Laurence M. Harwood

The direct synthesis of the cyclic sulphamidate of (S)-prolinol: SimultaneousN-protection and activation towards nucleophilic displacement of oxygen.

Abstract The preparation of the cyclic sulphamidate of (S)-prolinol has been achieved by reaction with sulphuryl chloride at low temperature. This material has been shown to be susceptible to acid catalysed nucleophilic attack to furnish 2-(NN-dialkylamino)methyl- and 2-(methoxymethy]pyrrolidines after hydrolysis of the intermediate sulphamic acid derivatives.

A general procedure for the synthesis of isoxazolidin-5-ones

Abstract Conjugate addition of N-substituted hydroxylamines to α,β-unsaturated esters followed by cyclisation of the adducts with lithium bis (trimethylsily)amide provides the first general means of synthesising isoxazolidin-5-ones, the N-benzyl derivatives of which may be hydrogenolised to β-aminoacids.

Development of chiral stabilised azomethine ylids: A chiral memory relay system.

Abstract Chiral, stabilised azomethine ylids incorporated in cyclic templates derived from ( R )- or ( S )-2-phenylglycinol and ( S )-valine undergo enantioselective 1,3-dipolar cycloaddition reactions with a variety of dipolarophiles. Removal of the template in the case of adducts derived originally from ( S )-valine furnishes enantiomerically pure α-substituted proline derivatives.

Development of a chiral stabilised azomethine ylid. A chiral relay system.

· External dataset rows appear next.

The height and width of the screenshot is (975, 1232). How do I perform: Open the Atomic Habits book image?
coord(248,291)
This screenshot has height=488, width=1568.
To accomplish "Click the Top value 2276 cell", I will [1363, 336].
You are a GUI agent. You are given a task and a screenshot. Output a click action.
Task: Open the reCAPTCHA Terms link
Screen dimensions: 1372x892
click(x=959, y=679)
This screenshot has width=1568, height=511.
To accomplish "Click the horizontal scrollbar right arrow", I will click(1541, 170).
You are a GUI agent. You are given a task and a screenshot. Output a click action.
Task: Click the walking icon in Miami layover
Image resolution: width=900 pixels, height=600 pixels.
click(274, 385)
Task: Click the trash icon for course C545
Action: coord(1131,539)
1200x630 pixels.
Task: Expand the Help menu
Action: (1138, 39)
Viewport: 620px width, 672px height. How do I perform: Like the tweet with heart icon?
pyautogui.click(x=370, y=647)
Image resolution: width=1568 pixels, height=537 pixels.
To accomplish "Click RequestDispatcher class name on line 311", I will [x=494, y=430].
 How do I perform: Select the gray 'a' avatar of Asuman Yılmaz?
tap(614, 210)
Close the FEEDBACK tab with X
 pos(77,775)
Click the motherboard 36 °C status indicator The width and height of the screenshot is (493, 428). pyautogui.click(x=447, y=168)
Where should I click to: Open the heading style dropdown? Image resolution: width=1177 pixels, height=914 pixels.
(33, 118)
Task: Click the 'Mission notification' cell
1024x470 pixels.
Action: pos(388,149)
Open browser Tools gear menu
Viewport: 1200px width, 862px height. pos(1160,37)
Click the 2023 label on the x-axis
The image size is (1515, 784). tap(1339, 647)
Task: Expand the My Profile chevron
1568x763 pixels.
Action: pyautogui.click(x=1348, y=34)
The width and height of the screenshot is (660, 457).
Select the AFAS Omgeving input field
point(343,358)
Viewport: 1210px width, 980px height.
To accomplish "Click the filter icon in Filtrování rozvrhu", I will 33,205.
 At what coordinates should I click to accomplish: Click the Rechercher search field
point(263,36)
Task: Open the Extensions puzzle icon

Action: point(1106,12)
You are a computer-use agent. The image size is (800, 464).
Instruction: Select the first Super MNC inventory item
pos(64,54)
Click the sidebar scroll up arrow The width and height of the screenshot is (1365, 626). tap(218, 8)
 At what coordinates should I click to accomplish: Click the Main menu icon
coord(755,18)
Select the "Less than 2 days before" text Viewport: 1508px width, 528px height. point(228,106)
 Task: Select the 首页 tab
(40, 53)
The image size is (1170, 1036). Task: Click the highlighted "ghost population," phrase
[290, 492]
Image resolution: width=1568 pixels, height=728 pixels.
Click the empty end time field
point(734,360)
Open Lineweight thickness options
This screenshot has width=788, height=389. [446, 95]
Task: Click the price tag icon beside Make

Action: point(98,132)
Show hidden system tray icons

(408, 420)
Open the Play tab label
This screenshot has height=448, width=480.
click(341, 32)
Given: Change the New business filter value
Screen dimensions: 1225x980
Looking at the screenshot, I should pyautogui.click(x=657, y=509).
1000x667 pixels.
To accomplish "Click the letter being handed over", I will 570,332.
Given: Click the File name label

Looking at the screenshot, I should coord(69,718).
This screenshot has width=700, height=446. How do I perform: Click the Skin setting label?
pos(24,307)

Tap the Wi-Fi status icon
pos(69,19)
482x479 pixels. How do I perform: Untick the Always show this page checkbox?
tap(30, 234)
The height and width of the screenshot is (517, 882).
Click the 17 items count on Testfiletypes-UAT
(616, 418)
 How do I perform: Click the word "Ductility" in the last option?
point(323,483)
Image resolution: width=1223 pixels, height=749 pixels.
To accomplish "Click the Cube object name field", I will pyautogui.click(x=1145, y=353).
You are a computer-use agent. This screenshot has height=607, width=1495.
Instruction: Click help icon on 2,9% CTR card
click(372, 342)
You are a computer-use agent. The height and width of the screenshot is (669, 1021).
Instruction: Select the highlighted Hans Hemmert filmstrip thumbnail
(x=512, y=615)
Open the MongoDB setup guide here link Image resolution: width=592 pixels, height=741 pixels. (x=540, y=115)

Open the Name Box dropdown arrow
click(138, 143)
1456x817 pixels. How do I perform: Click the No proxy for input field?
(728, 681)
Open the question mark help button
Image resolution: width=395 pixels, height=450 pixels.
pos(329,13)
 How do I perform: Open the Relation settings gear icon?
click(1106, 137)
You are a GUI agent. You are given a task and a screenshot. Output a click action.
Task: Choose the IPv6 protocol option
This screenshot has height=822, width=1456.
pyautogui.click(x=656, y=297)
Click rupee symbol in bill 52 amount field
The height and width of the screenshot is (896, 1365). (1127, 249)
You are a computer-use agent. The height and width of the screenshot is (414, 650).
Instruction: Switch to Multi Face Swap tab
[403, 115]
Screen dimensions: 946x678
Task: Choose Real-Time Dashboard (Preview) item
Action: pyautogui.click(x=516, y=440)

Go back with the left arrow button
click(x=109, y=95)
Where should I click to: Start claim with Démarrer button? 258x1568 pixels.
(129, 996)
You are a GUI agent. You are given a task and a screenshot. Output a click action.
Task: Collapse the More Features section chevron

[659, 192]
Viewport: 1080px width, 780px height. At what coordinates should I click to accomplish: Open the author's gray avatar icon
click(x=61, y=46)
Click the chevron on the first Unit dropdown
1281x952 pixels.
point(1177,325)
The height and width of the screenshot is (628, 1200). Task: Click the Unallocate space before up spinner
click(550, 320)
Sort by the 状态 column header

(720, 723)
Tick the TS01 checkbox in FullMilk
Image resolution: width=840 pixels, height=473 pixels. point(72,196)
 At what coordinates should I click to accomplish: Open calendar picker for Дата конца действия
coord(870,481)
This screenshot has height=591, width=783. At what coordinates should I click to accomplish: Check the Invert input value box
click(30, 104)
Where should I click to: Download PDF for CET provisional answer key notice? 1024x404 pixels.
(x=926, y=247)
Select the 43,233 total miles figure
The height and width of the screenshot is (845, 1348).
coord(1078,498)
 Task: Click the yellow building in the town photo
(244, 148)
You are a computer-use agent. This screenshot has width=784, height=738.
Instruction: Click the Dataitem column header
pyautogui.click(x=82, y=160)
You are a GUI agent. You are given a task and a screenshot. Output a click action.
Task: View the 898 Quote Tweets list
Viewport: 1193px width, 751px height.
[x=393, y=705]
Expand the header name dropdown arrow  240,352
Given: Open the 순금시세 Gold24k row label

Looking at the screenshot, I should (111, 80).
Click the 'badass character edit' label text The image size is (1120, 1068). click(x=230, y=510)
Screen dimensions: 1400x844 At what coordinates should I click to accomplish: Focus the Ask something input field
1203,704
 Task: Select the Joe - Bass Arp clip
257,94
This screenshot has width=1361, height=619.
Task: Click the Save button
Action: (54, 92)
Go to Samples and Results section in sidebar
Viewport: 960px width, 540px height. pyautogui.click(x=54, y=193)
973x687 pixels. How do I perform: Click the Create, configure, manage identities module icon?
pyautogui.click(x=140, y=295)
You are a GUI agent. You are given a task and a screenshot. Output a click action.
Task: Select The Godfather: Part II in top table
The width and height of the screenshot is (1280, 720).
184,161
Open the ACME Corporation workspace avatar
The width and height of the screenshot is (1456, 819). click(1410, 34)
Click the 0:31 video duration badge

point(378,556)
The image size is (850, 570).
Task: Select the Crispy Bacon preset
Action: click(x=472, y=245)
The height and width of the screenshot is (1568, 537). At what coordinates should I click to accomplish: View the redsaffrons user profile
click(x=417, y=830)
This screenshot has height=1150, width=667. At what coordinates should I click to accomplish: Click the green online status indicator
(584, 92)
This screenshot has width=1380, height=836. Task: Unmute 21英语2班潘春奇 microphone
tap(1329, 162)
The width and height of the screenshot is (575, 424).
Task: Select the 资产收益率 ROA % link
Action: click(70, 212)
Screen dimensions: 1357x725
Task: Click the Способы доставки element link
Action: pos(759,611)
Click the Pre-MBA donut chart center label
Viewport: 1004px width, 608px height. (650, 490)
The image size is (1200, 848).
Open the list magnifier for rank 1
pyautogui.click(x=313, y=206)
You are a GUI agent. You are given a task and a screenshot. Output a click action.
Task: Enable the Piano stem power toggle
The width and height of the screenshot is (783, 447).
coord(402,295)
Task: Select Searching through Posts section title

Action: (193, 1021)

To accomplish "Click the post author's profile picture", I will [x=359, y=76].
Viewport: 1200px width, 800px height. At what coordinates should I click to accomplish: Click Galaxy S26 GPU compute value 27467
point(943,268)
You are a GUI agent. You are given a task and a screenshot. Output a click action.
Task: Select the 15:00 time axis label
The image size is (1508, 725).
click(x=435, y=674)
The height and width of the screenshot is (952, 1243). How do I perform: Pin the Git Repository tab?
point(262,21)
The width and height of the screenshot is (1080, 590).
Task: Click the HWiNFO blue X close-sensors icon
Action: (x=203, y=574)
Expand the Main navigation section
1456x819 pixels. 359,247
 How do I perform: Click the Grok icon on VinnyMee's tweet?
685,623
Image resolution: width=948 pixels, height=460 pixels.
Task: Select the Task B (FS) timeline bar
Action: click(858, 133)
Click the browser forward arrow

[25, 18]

Abstract The chiral, stabilised azomethine ylid ( 2 ) derived from ( R )-2-phenylglycinol has been demonstrated to undergo enantioselective 1,3-dipolar cycloaddition reactions with a range of alkene and alkyne dipolarophiles.

The high pressure mediated intramolecular Diels-Alder reaction of furan dienes: a synthetic approach towards daphnanes

Abstract Furan 2 undergoes intramolecular Diels-Alder reaction when subjected to high (14kbar) pressures to give a mixture of endo and exo adducts in which the exo adduct is formed as the kinetic product, at variance with the expected course of events.

Enantiocontrolled construction of bicyclic proline derivatives via one-pot generation and intramolecular trapping of chiral stabilised azomethine ylids

Abstract Aldehydes possessing unsaturation at C-5 or C-6 condense with (5 S )-phenylmorpholin-2-one ( 1 ), generating chiral stabilised azomethine ylids which undergo concommitant diastereospecific intramolecular 3+2 dipolar cycloaddition to furnish adducts ( 2 ), ( 4 ), and ( 5 ) which may be converted to homochiral bicyclic proline derivatives. Reductive desulfurisation of the thioether derivative ( 5 ) leads to (2 S ,4 R ,5 R )-4,5-dimethylproline ( 7 ).

Development of chiral stabilised azomethine ylids: completing the memory relay

Abstract We report how the α-chirality of L-valine can be “memorised” through a sequence involving chirality transfer to a cyclic template, followed by azomethine ylid generation and enantiospecific cycloaddition to regenerate the centre lost during ylid formation. Subsequent removal of the chiral template furnishes α-substituted D-proline derivatives.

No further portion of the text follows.